Data records:

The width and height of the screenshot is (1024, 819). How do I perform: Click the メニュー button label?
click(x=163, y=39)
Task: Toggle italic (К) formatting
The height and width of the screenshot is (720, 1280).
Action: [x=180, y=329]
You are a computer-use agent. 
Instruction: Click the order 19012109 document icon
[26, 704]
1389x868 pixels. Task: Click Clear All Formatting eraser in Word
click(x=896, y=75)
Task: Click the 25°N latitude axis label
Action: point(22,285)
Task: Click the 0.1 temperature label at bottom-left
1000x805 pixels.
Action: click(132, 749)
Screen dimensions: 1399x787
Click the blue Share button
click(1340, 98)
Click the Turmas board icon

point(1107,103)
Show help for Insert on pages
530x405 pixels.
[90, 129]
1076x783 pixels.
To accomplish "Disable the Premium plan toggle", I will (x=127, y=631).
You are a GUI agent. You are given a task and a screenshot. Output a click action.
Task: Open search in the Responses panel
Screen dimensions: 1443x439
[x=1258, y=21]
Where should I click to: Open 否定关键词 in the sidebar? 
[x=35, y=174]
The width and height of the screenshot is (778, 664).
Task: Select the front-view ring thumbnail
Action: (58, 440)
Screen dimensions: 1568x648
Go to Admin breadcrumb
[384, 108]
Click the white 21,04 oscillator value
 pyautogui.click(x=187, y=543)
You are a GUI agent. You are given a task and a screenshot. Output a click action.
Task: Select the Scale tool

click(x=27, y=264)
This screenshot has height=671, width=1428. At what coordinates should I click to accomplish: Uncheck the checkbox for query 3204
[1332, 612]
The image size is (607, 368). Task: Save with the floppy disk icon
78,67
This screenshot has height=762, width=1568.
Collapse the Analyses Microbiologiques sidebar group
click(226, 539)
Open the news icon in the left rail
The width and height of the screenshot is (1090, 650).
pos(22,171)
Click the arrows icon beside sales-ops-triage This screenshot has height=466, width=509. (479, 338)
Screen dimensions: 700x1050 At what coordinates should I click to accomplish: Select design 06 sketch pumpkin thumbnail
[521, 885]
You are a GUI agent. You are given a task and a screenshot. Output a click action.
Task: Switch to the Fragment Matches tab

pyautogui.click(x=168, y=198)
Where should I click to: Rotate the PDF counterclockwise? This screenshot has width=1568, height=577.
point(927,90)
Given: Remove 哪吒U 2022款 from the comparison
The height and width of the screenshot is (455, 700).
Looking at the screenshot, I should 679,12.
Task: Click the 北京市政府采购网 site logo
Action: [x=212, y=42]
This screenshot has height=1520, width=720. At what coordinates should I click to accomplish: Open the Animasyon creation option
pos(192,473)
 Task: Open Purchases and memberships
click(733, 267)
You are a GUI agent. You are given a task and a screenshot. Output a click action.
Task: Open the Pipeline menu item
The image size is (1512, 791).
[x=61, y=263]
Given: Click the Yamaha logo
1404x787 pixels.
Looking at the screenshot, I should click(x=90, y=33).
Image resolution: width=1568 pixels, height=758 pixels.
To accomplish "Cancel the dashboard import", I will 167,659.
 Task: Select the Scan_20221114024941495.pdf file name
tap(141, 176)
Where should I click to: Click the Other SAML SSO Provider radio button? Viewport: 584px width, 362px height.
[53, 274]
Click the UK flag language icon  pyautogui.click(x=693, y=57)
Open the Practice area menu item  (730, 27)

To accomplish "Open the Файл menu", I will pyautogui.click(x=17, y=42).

§ **About this exercise**: Scan the data for lines containing "left" and copy all of them.

§ **Problem solution**:
Task: Click the 0.1 temperature label at bottom-left
Open the news icon in the left rail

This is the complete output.